I’ve decided to title this series “Mission Marriage Mondays” because I will be detailing my “mission” to become “prepared” for the “mission” that is marriage…on Mondays.
Additionally, I like the more militaristic sounding word “mission”. Thinking of preparation, and marriage itself, in such terms helps solidify the serious nature of such an undertaking for me, and the necessity of taking intentional steps toward reaching a goal. In our culture today we don’t really think about marriage or love as being something we can practice for.
We have gotten the romanticized notion in our heads that if we just feel strong enough positive emotions (“love”) toward the one we marry, then all will be well. That’s like saying, “If I just want to be an expert violinist bad enough, then the first time I pick up a violin I should be an expert at it.”

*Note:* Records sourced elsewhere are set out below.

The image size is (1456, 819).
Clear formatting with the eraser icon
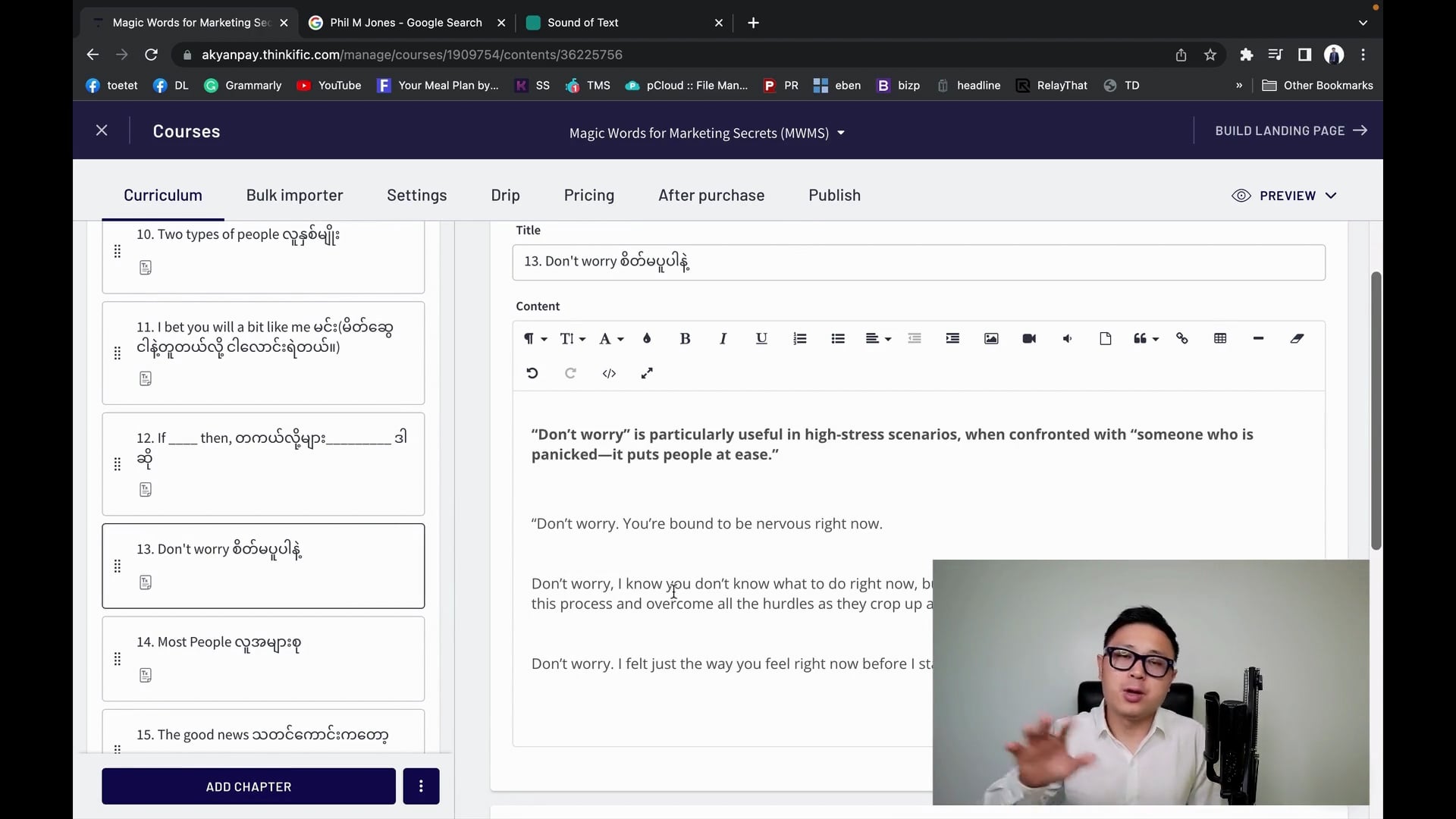pos(1297,339)
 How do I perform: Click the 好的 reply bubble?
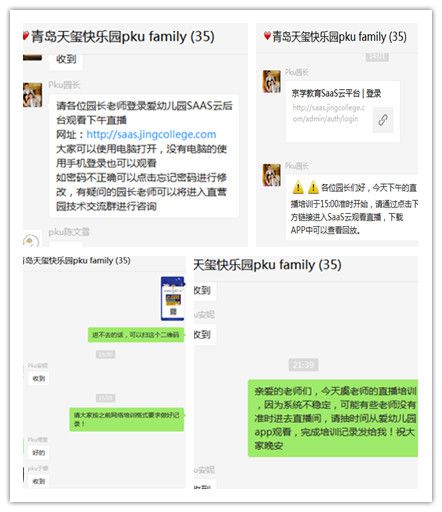(x=39, y=452)
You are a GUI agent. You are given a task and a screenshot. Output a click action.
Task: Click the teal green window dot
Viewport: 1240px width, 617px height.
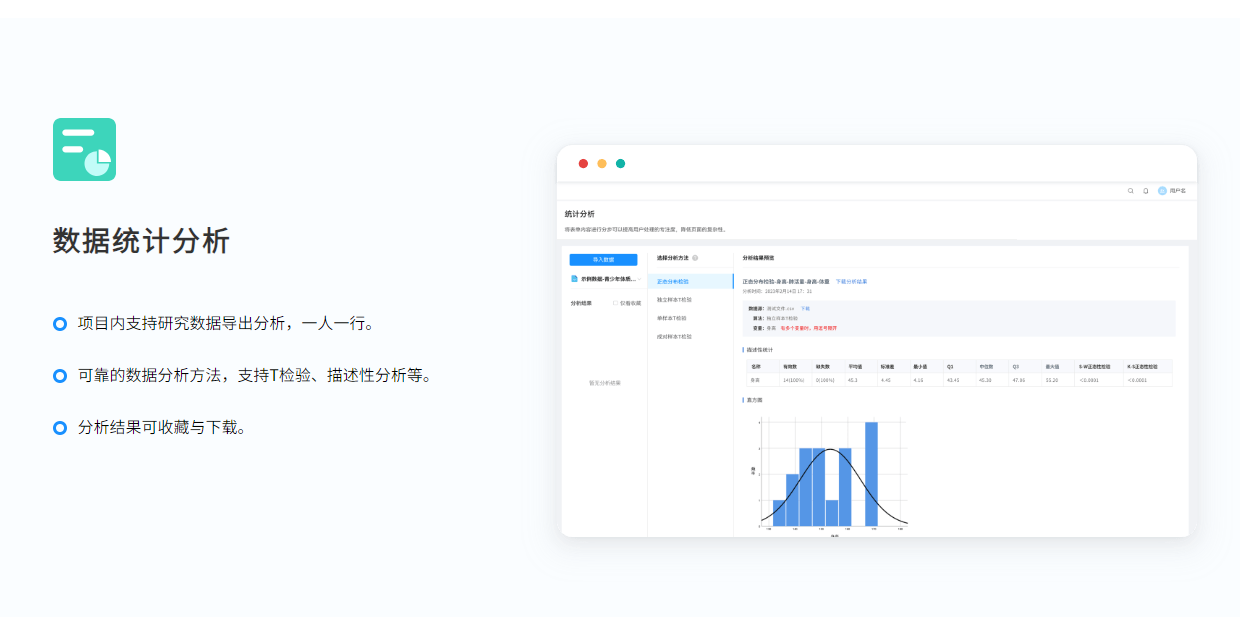click(x=620, y=163)
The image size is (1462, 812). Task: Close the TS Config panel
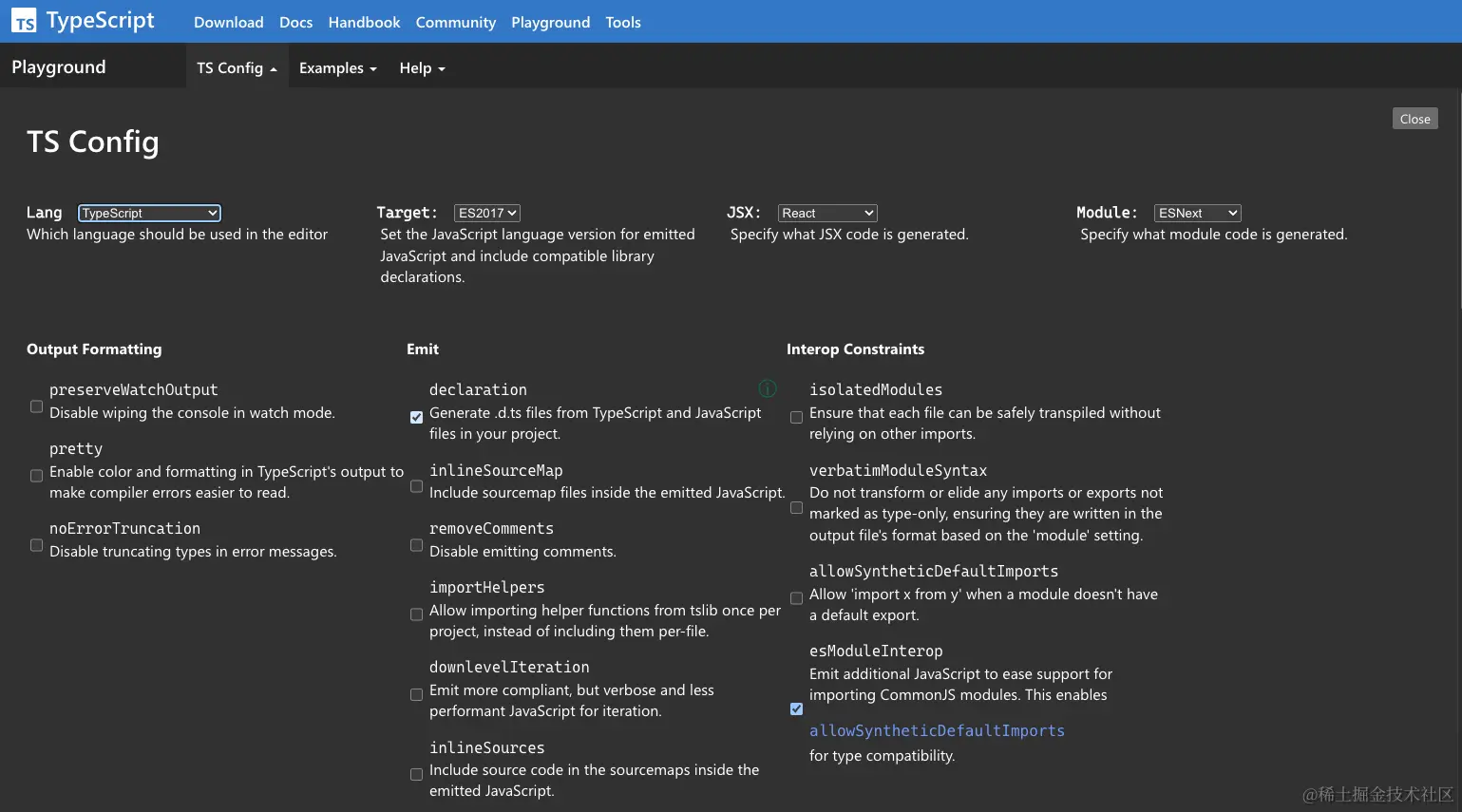click(x=1415, y=119)
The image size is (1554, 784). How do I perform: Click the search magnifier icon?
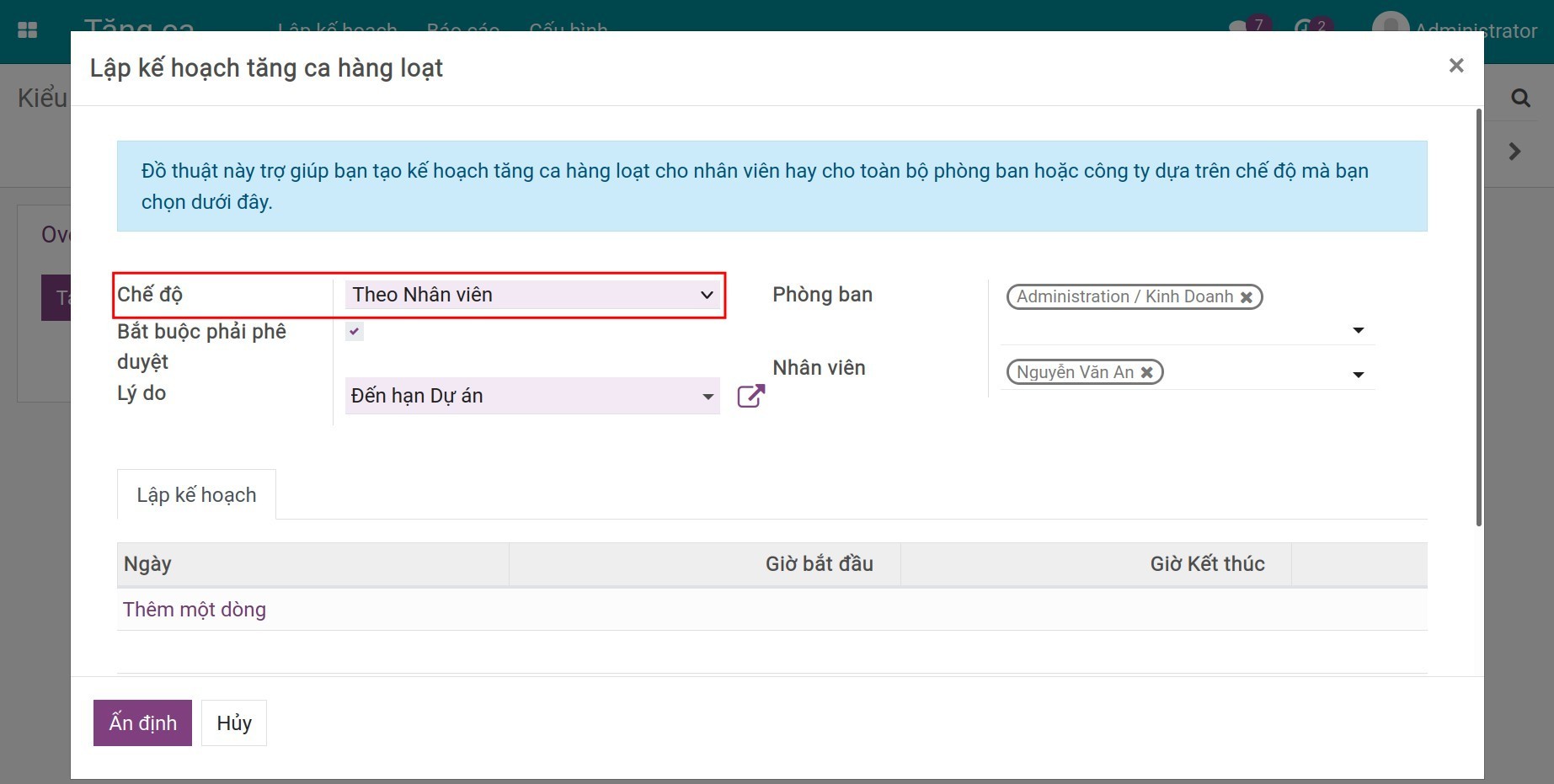click(x=1520, y=98)
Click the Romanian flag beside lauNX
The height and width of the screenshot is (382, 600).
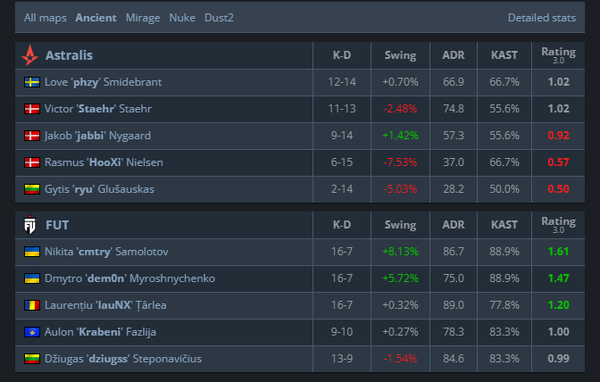pyautogui.click(x=32, y=305)
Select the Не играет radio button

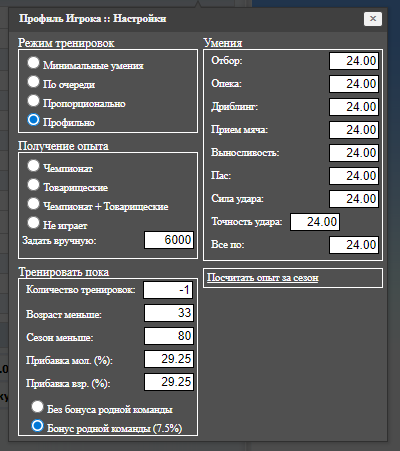(33, 222)
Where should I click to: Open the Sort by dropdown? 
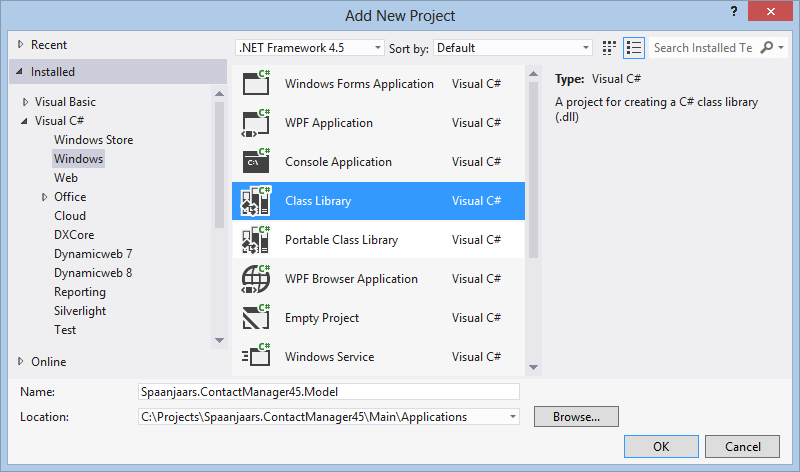tap(586, 48)

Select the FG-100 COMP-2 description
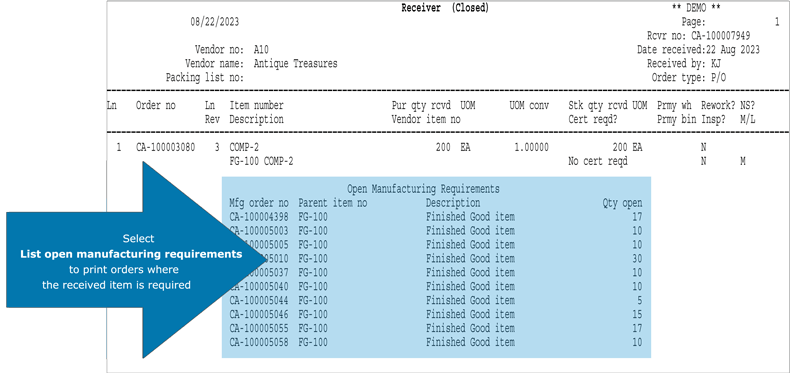(261, 161)
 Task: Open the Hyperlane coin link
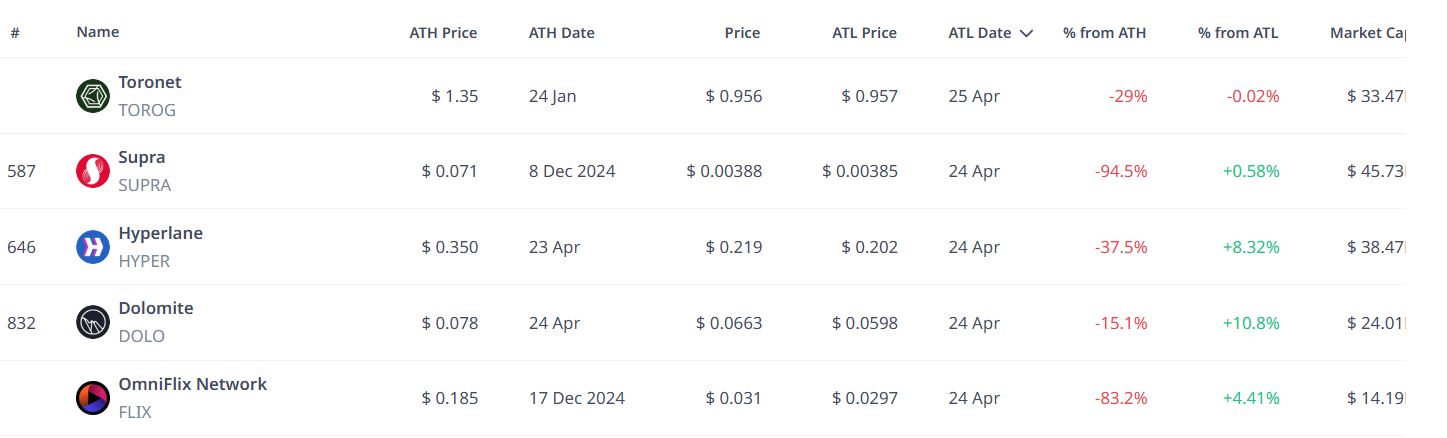click(160, 233)
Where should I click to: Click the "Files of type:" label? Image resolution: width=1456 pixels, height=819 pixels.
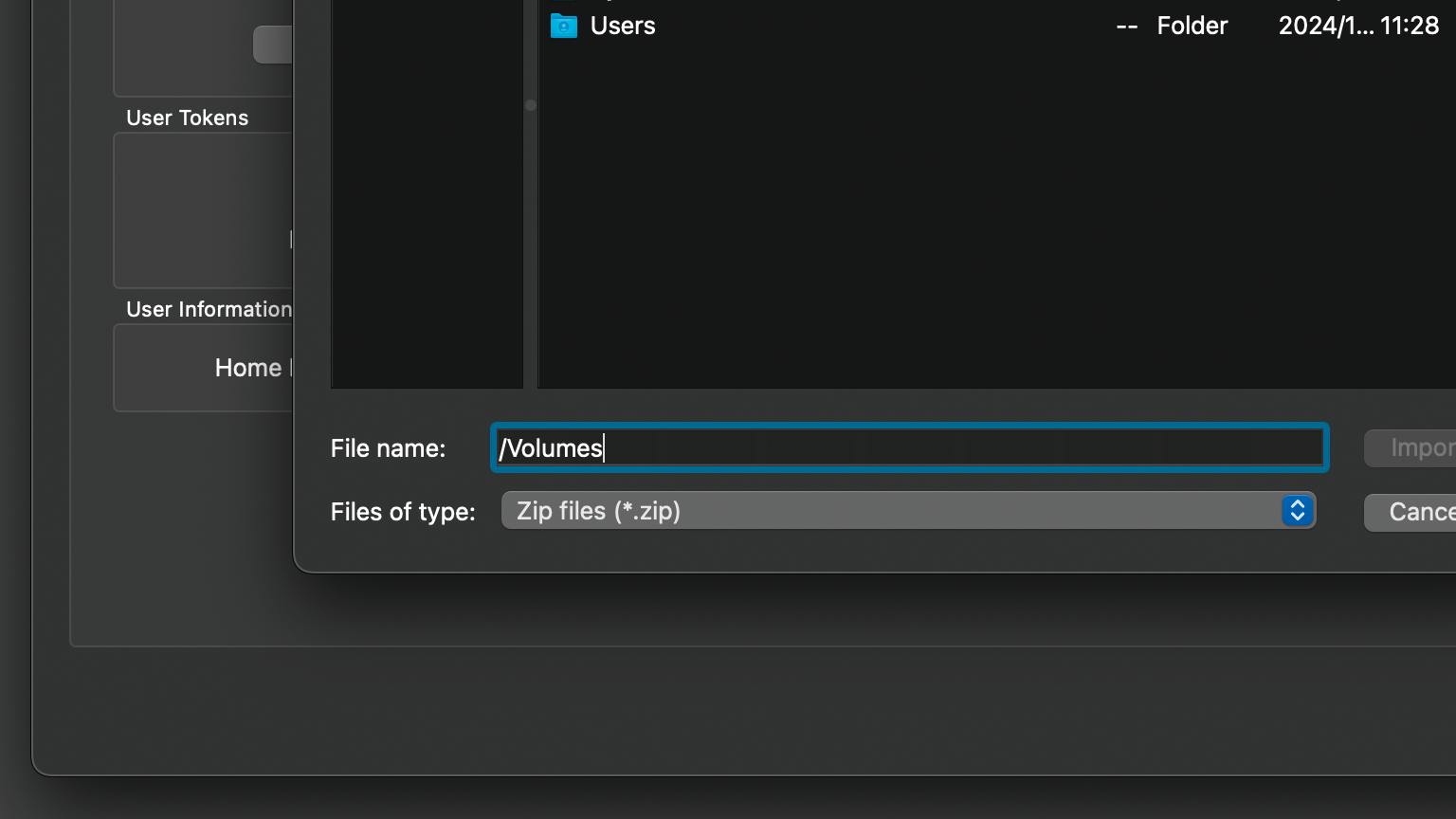(x=403, y=512)
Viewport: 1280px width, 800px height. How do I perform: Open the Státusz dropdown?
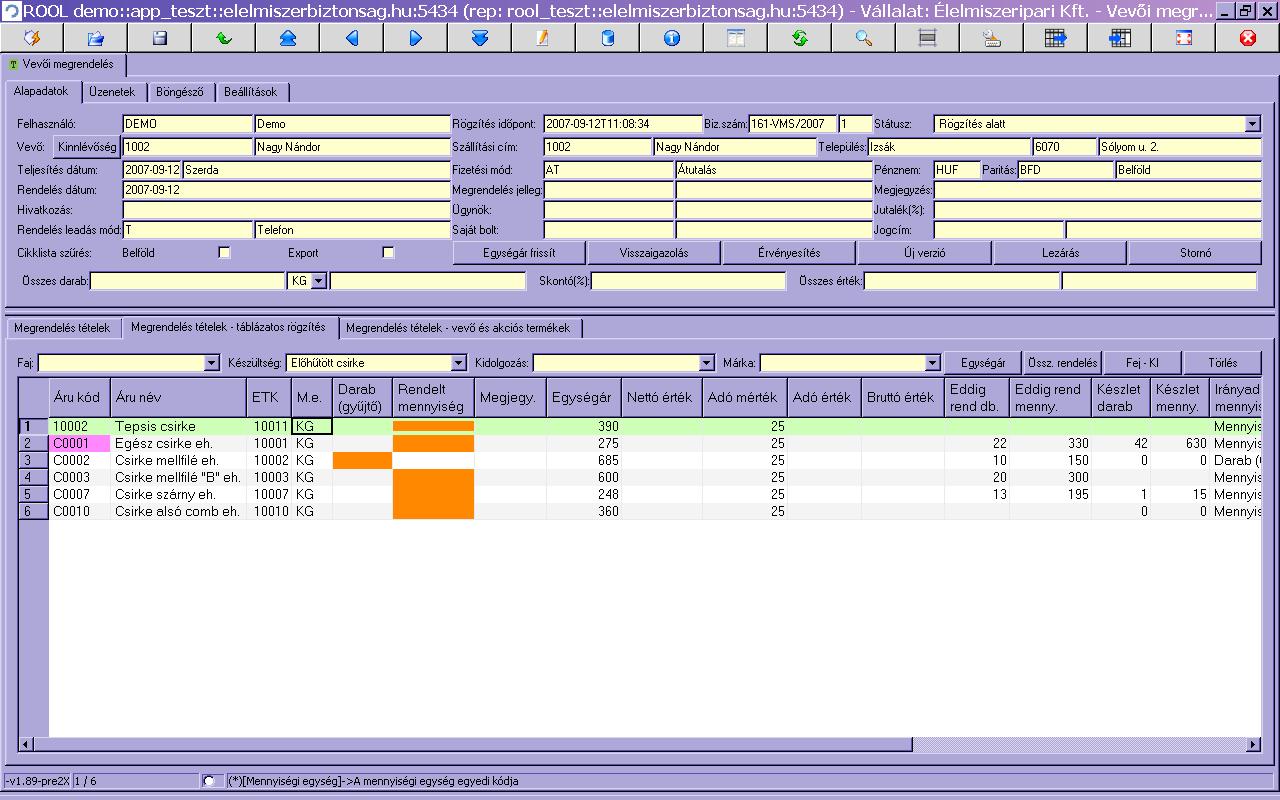click(1253, 124)
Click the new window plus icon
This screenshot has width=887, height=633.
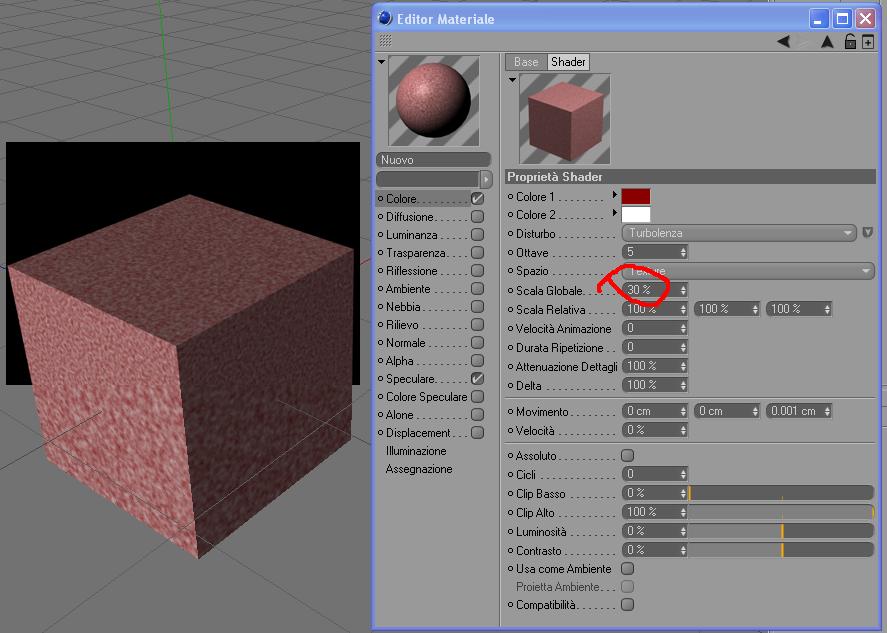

Yeah, no. That’s not how things work. Success, in just about any area of living, requires intentional living.
If you were setting out on a mission into enemy territory to try and accomplish a great feat or victory…would you just wing it? Would you say, “Well, I just FEEL so strongly about this mission, and I just REALLY want it to be successful, and I am just in love with my country, so that should be enough to be successful.” Of course not! You would spend months if not years training for this mission! Why don’t we train for marriage the same way?
I think it’s because we don’t understand the purpose of marriage. Most of us don’t even understand that marriage is something that can be prepared for. I have looked around at my life and have realized there is much more I could and should be doing to prepare, so this series is one step I’m taking to help myself take action. I’m very laid back, and a person who just likes to go with the flow, but this won’t fly in marriage.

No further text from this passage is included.